» **What you are asked to do**:
Rewrite the records from the line containing "Task: Choose the red bar for 2025-12-15" up to and including the line containing "Action: (651, 211)", putting "column" wherever "bar" appears and leaving everything else unchanged. Return only those lines.

» **Extracted information**:
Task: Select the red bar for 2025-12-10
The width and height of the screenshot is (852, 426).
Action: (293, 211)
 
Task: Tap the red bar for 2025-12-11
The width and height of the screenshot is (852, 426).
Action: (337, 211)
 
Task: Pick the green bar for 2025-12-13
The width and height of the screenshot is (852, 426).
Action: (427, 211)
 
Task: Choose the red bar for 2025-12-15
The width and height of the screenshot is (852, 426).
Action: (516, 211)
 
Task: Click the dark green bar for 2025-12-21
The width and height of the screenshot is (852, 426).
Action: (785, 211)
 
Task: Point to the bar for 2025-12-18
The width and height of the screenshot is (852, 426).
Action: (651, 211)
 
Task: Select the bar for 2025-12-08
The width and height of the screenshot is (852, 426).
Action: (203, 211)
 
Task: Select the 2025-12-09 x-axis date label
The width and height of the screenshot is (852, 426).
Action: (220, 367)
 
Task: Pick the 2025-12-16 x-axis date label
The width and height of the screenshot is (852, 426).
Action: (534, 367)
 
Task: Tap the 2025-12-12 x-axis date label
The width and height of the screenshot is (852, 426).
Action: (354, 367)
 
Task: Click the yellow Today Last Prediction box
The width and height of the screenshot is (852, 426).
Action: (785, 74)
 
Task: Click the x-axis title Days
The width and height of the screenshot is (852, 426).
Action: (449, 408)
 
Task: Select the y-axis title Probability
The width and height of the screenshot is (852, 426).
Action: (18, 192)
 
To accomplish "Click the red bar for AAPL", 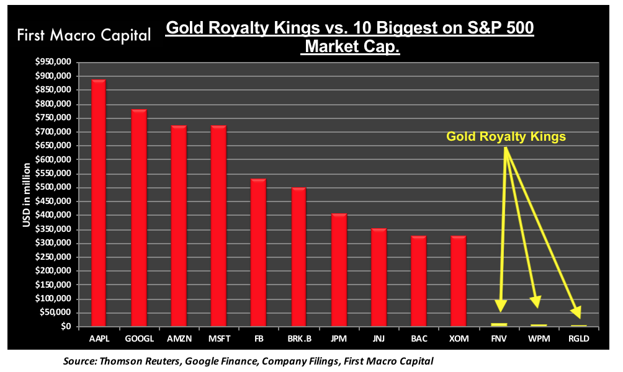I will click(99, 202).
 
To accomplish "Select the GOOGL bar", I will click(138, 217).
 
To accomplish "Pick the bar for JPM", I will click(339, 269).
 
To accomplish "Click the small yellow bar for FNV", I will click(499, 324).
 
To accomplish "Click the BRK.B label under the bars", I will click(298, 340).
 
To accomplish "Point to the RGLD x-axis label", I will click(578, 340).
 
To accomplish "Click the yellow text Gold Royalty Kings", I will click(506, 137).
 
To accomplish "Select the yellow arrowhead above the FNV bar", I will click(500, 305).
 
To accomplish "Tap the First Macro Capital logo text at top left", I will click(84, 35).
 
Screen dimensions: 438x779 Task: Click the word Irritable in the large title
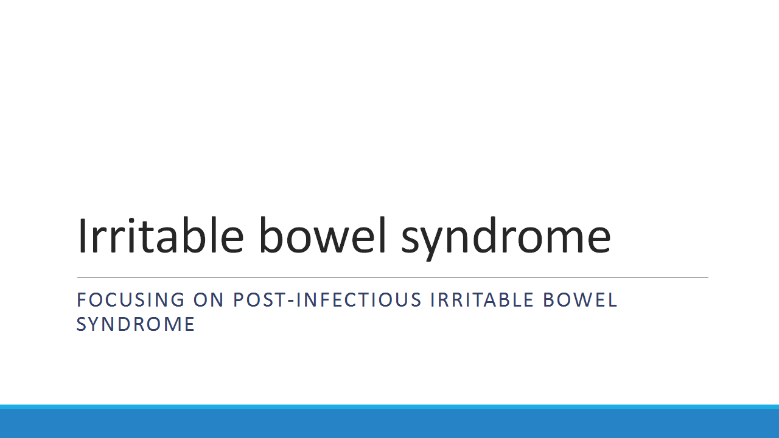tap(160, 236)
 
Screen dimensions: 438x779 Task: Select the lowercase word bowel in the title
tap(323, 236)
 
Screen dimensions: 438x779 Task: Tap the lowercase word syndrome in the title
tap(506, 237)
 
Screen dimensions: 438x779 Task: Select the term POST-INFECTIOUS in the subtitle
tap(327, 300)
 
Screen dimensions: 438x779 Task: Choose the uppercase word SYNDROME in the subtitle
tap(135, 324)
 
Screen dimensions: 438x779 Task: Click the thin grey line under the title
tap(393, 278)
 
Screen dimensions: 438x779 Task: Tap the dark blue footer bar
tap(390, 423)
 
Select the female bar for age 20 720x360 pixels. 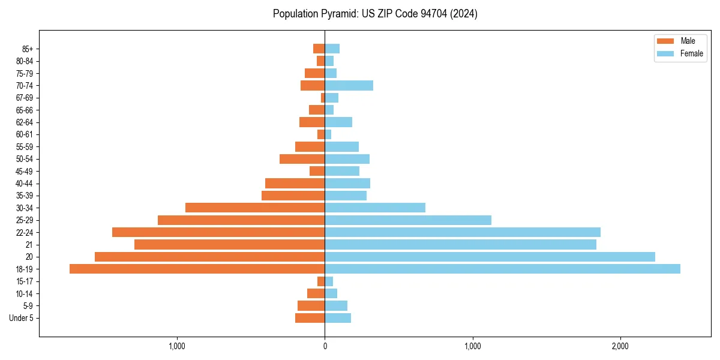pos(490,257)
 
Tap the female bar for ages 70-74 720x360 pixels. pos(349,85)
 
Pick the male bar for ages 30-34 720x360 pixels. pos(255,208)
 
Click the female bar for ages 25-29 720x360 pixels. pos(408,220)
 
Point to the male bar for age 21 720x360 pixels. pos(229,245)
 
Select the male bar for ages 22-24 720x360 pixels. pos(218,232)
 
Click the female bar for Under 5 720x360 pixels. pos(338,318)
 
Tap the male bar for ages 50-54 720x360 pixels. pos(302,159)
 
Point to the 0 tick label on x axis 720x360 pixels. pos(325,346)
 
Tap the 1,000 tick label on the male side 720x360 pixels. pos(177,346)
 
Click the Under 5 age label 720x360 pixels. pos(21,318)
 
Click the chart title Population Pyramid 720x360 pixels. pos(375,14)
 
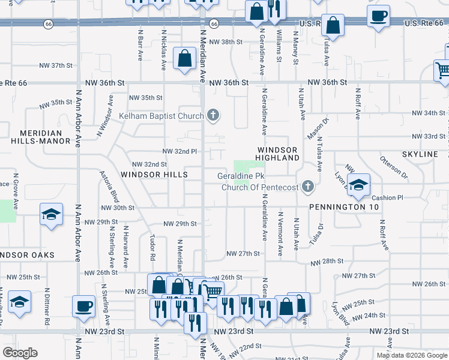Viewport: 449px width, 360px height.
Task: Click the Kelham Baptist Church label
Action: [x=161, y=115]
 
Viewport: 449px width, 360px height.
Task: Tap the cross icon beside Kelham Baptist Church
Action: [x=212, y=115]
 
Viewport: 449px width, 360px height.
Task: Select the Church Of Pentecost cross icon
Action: [x=308, y=187]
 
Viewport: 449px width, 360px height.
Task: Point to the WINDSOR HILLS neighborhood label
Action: [x=154, y=175]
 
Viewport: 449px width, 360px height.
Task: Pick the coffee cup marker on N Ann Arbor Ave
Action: [x=83, y=306]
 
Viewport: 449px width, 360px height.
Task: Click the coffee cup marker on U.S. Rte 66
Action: [x=378, y=16]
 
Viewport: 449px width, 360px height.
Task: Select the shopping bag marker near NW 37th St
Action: [x=184, y=59]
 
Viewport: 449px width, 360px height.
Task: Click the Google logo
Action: [x=20, y=353]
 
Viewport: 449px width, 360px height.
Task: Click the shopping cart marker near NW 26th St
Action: [x=213, y=292]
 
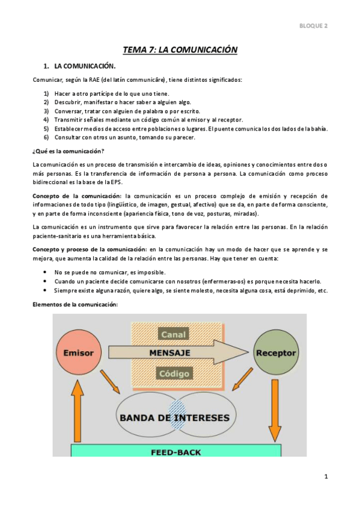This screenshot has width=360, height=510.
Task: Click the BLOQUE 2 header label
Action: click(x=313, y=26)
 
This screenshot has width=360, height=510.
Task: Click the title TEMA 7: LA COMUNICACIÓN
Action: click(x=180, y=50)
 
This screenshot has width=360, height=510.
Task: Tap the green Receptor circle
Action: click(x=275, y=352)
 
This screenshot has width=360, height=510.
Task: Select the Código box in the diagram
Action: click(x=174, y=373)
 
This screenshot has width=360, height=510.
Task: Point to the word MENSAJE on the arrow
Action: click(x=170, y=352)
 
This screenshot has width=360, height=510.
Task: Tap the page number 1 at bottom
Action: click(x=326, y=477)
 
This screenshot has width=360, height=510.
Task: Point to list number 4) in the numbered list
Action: click(x=46, y=120)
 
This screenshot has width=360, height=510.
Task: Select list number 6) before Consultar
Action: click(x=46, y=137)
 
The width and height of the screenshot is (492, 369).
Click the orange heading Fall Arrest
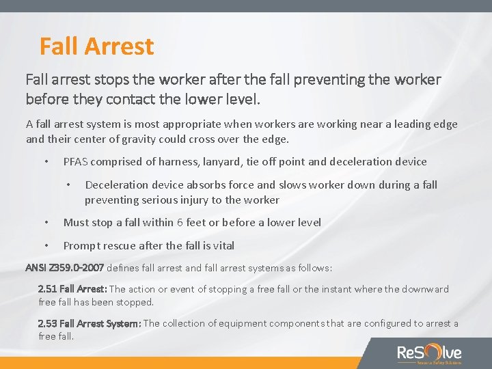click(x=96, y=46)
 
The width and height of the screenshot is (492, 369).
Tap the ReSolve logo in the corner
click(x=429, y=353)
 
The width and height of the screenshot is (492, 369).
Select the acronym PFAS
click(x=77, y=162)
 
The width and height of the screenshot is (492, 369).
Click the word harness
click(x=169, y=162)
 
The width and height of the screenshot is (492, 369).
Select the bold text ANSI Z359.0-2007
click(x=64, y=267)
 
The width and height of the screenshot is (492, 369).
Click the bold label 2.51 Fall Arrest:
click(x=72, y=289)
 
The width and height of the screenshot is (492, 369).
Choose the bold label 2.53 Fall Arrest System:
click(x=90, y=323)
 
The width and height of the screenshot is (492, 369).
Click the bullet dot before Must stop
click(x=46, y=222)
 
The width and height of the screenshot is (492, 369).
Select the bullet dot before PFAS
click(x=46, y=162)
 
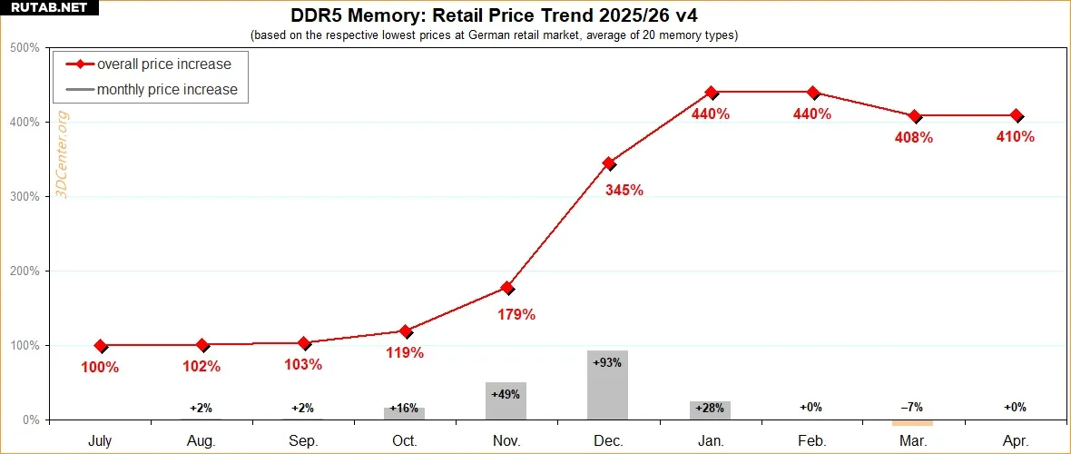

» **Output for this task**:
Task: Choose the red column for 2025-12-15
The width and height of the screenshot is (852, 426).
Action: (516, 211)
 
Task: Click the dark green column for 2025-12-21
The width and height of the screenshot is (852, 426).
Action: (785, 211)
 
Task: Point to the column for 2025-12-18
The width and height of the screenshot is (852, 426).
Action: (651, 211)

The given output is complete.